(Bloomberg) -- Panama’s finance chief is working to pull off an economic soft landing that would gradually reduce the country’s budget deficit and hopefully avoid the loss of its coveted investment grade credit rating.
Felipe Chapman, who took the reins of the Central American economy earlier this year, estimates that the budget gap will widen to 6% of gross domestic product in 2024 as President Jose Raul Mulino settles debts left by the previous administration and faces revenue loss related to the closing of a key copper mine. The minister plans to narrow that deficit to 4% of GDP in 2025 and 2% of GDP by 2029, when Mulino’s term ends.
“I think we can reverse the trend before this administration ends,” Chapman said during a recent interview in Panama City. He promised to immediately take measures to lower expenditures if public revenue falls below estimates.
Whether that will be sufficient to appease ratings firms worried about Panama’s fiscal deterioration is yet to be seen. Fitch Ratings downgraded the country to junk territory in March and Moody’s Ratings slapped a negative outlook on its rating for the country’s debt, currently at the lowest investment-grade level.
A second downgrade to junk, either by Moody’s or S&P Global Ratings, would likely trigger a selloff of Panama’s bonds by institutional investors who are only allowed to keep investment-grade securities in their portfolios.
Despite the fiscal pressures, Chapman ruled out a fiscal reform in the near term, saying the administration has enough discretion to cut expenses when necessary. He pledged “disciplined and rigorous” budget management and said the ministry will closely monitor spending.
“The budget is not an order, nor a mandate, nor an obligation to spend,” Chapman said. “I feel comfortable that there are enough tools and space to maneuver and meet fiscal targets.”
Instead, Chapman is now focused on a social security reform that was sent to congress in November and that includes proposals to raise the retirement age and increase employer contributions to the system. The plan is facing protests from the population and opposition from lawmakers, even those from the ruling party. The nation’s bonds extended losses on Wednesday.
Any changes legislators make to the pension bill would have to be evaluated to determine their costs and financing sources, Chapman said.
First Quantum
Chapman said the government has yet to start talks with Canada’s First Quantum Minerals Ltd., the owner of a large copper mine that was shuttered by authorities. The government is finalizing terms to hire attorneys who would defend the nation in a potential arbitration, should legal proceedings advance further, he said.
A discussion on how to handle the mine will start “soon, but there is no predetermined date,” Chapman said.
The mine represented more than 4% of the nation’s gross domestic product before it was abruptly closed last year following a constitutional court ruling. In its outlook revision last week, Moody’s cited credit risks from contingent liabilities associated with social security and litigation related to First Quantum’s copper mine.

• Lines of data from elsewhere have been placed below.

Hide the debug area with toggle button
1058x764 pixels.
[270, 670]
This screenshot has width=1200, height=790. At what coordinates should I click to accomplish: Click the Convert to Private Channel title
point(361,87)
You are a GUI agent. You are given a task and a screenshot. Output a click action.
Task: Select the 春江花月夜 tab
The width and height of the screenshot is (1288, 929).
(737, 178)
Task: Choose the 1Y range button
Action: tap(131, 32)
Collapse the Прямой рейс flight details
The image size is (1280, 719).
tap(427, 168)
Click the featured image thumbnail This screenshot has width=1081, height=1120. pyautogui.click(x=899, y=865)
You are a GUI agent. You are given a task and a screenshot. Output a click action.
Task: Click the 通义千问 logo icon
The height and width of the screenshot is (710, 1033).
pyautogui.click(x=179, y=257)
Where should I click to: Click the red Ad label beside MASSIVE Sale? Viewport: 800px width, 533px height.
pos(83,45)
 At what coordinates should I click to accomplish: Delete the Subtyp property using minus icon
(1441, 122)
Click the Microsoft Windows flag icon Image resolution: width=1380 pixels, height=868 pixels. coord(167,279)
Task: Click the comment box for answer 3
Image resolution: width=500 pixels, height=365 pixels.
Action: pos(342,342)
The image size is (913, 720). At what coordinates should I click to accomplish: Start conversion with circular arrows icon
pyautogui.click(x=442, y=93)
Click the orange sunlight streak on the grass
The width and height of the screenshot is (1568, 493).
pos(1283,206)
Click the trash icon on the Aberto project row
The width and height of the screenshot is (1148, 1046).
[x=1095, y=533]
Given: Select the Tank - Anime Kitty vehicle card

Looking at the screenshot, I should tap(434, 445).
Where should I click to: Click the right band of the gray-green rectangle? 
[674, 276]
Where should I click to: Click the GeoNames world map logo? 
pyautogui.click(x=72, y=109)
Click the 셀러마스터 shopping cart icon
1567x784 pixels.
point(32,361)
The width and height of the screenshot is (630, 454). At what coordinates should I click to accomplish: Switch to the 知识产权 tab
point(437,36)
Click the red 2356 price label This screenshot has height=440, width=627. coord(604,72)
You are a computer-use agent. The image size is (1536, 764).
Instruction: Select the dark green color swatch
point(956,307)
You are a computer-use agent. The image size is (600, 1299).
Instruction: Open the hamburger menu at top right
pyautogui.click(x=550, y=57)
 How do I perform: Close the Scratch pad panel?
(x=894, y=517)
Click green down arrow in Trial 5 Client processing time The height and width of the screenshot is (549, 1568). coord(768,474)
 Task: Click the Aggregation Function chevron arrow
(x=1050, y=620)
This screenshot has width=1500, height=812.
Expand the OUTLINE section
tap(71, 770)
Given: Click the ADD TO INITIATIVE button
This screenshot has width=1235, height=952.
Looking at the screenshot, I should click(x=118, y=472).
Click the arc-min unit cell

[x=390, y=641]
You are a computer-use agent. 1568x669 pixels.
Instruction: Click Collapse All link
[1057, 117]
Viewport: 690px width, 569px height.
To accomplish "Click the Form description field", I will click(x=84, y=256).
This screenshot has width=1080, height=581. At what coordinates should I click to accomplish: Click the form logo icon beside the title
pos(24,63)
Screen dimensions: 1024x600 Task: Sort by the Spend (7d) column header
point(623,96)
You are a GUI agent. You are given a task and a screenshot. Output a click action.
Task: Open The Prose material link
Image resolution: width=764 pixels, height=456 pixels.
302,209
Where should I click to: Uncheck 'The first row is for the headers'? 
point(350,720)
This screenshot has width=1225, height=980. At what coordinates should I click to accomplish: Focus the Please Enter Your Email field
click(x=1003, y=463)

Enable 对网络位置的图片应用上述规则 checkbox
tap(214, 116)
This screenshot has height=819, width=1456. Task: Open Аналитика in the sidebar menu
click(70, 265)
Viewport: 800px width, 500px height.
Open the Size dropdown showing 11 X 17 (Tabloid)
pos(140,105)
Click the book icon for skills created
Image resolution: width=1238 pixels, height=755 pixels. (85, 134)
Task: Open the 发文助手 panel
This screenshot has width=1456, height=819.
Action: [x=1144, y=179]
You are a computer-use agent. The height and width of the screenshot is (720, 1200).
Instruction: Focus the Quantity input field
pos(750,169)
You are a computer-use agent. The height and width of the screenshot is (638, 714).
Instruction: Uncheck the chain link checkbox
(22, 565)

A recent poll of 1,600 Panamanians by local firm Doxa found that 44% of respondents wanted to keep the mine permanently closed, 27% favored reopening it under government supervision and another 23% said it should reopen only temporarily to raise the money needed for its orderly closing.
Reopening the mine “will depend on how citizens feel,” Chapman said. “We will have to evaluate all the possible alternatives.”